These are the key concepts you need to understand to accurately answer the question.

Parabola
A parabola is a symmetrical, U-shaped curve that represents the graph of a quadratic function. It's named after the geometric shape that forms when a plane slices through a cone parallel to its side. Quadratic functions like \(y = x^2\) have a standard form equation of \(y = ax^2 + bx + c\). The parabola will open upwards if \(a\) is positive and downwards if \(a\) is negative. Parabolas have unique characteristics such as:
  • A single axis of symmetry, which in this case is the y-axis.
  • The curve is symmetric with respect to this axis.
  • The lowest or highest point of a parabola is known as the vertex.

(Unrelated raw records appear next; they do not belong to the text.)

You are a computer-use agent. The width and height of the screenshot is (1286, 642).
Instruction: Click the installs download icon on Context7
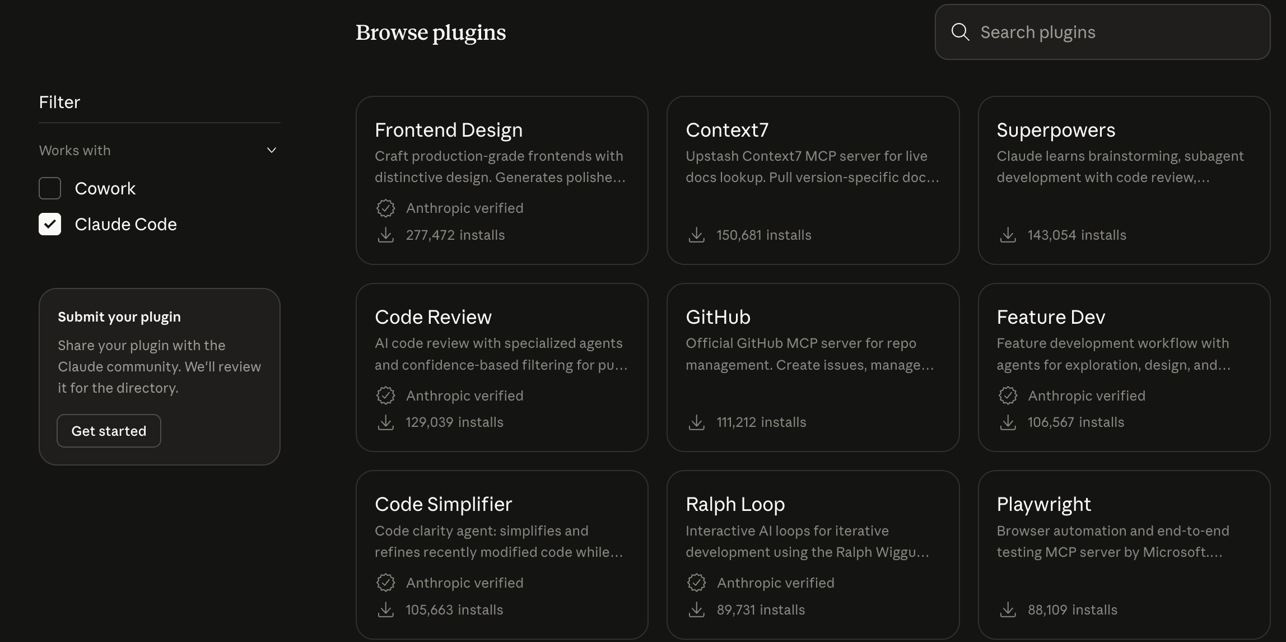coord(696,235)
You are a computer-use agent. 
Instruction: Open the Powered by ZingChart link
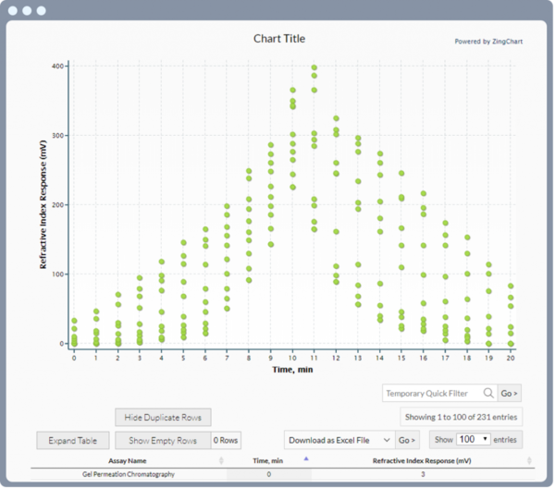pyautogui.click(x=489, y=41)
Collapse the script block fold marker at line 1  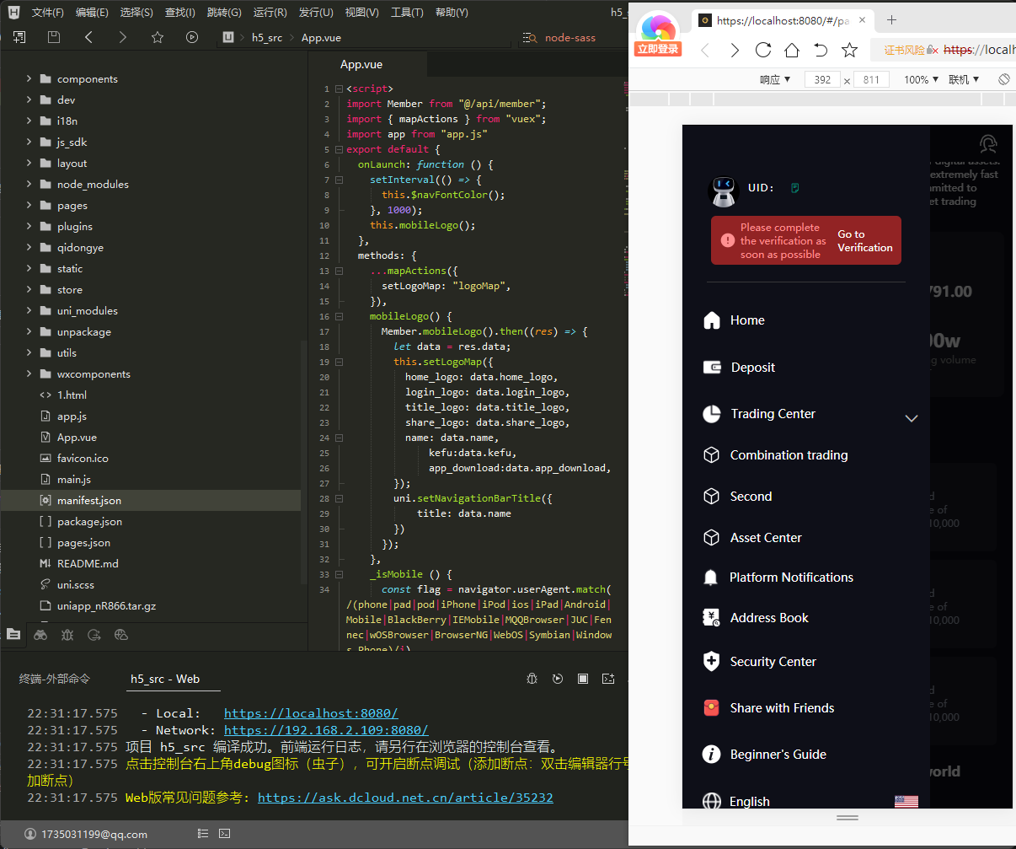[x=339, y=89]
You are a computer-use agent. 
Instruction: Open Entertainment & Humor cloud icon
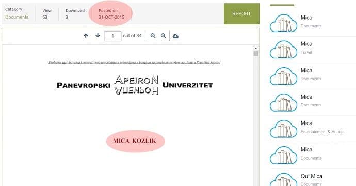[283, 129]
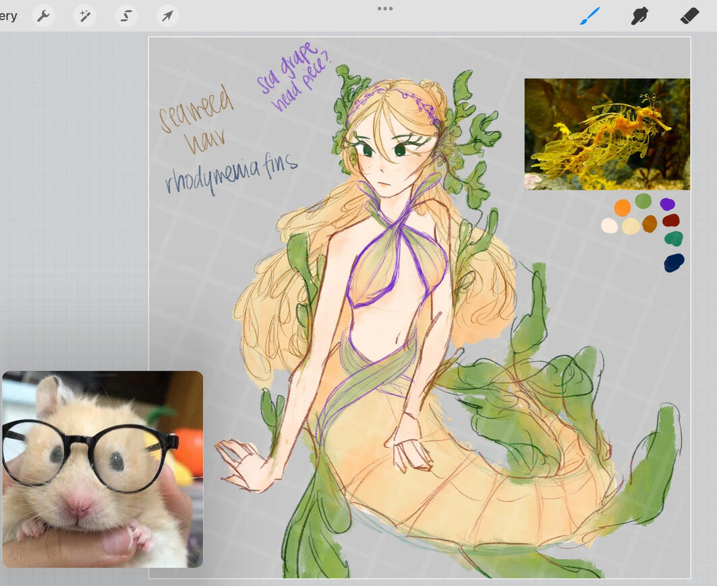Tap the 'sea grape head piece?' note
717x586 pixels.
click(x=293, y=76)
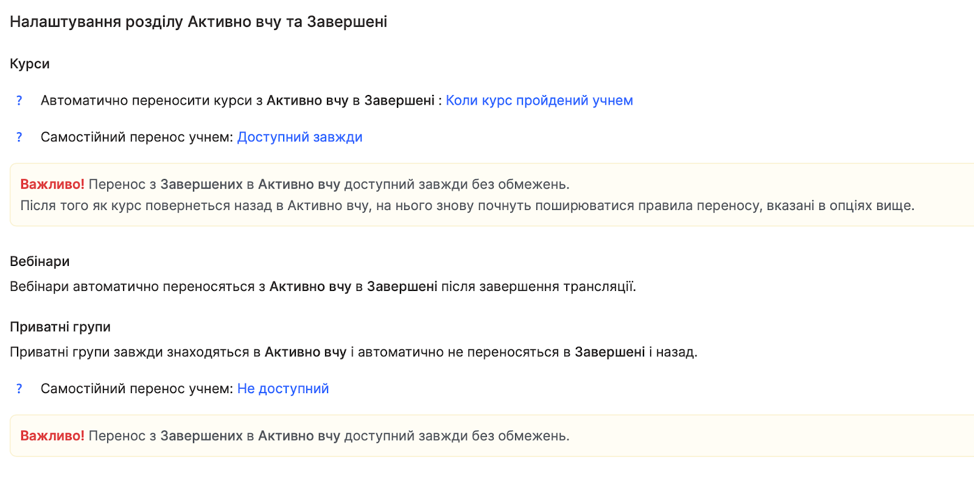Click the "Приватні групи" section heading
The height and width of the screenshot is (479, 974).
pyautogui.click(x=60, y=327)
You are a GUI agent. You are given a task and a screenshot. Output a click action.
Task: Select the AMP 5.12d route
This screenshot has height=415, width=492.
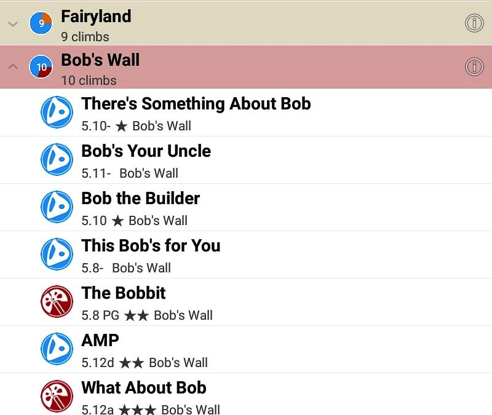[100, 341]
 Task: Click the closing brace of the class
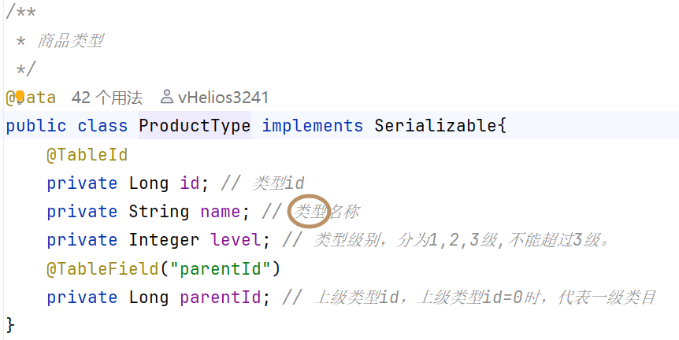[10, 325]
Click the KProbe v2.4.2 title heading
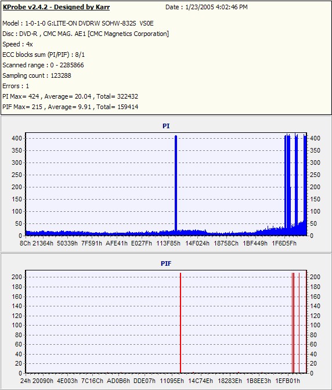The height and width of the screenshot is (390, 332). point(56,7)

Understanding the shape and direction of a parabola is essential in graphing quadratic functions effectively.
Graph Sketching
Graph sketching involves visually representing mathematical functions, such as quadratic functions, on a coordinate plane. It's a powerful tool that conveys complex algebraic relationships in an easy-to-understand way. To sketch the graph of \(y = x^2\), follow these steps:
  • Identify the key features, like the axis of symmetry and the vertex.
  • Choose relevant x-values, such as \(-2, -1, 0, 1,\) and \(2\), and compute their corresponding y-values: 4, 1, 0, 1, and 4.
  • Plot these (x, y) coordinates on the graph.
  • Draw a smooth curve through the points to complete the parabola.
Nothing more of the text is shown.